Érase una vez… El Cuero
Capítulo 1: Los Primeros Curtidores
(Neolítico, ≈10.000 – 3.000 a.C.)
Hace mucho, mucho tiempo, antes de que los hombres pudieran imaginar el mundo tal como lo conocemos hoy, las tribus vivían en armonía con la naturaleza. Cazadores y recolectores, se desplazaban por vastos paisajes cubiertos de bosques y montañas. Y aunque no sabían cómo llamarlo, su supervivencia dependía de su relación con la tierra, con los animales que cazaban, y con los elementos naturales que los rodeaban.
En una pequeña aldea, junto a un gran río que parecía susurrar secretos a la luna, vivía un joven llamado Kael. Su aldea era simple, pero su gente era sabia. Cazadores habilidosos, pescadores y recolectores, todos conocían los secretos del bosque. Kael no era el más fuerte, ni el más rápido, pero poseía algo que muchos deseaban: una gran curiosidad.

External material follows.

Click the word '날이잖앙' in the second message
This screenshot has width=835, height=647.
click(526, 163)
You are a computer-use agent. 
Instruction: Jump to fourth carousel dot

Cada vez que su gente cazaba un animal, no solo se alimentaban de su carne, sino que aprovechaban cada parte de su cuerpo. La piel, que antes se desechaba, pronto se convirtió en un bien valioso. Con el tiempo, los miembros de la tribu aprendieron que esa piel podía ofrecerles protección contra el frío. Pero las primeras pieles eran duras, rígidas, casi imposibles de trabajar. No comprendían por qué la piel se endurecía cuando la usaban, y muchos se resignaban a usarla solo como mantas o refugios.
Un día, mientras Kael caminaba por la orilla del río, vio algo extraño: un ciervo muerto flotaba en el agua, y su piel se mantenía intacta, arrastrada por la corriente. Intrigado, Kael se acercó y observó cómo la piel brillaba bajo el sol, tan suave y flexible como una prenda de vestir. ¿Qué había ocurrido? ¿Por qué la piel del ciervo se veía diferente a las que había visto antes?
Siguiendo su instinto, Kael decidió llevarse la piel a su aldea, donde la colgó sobre una roca plana para secarla al sol. Día tras día, la piel seguía allí, tomando una textura más suave, sin perder su forma. Pensó que tal vez el sol tenía algo que ver con la transformación.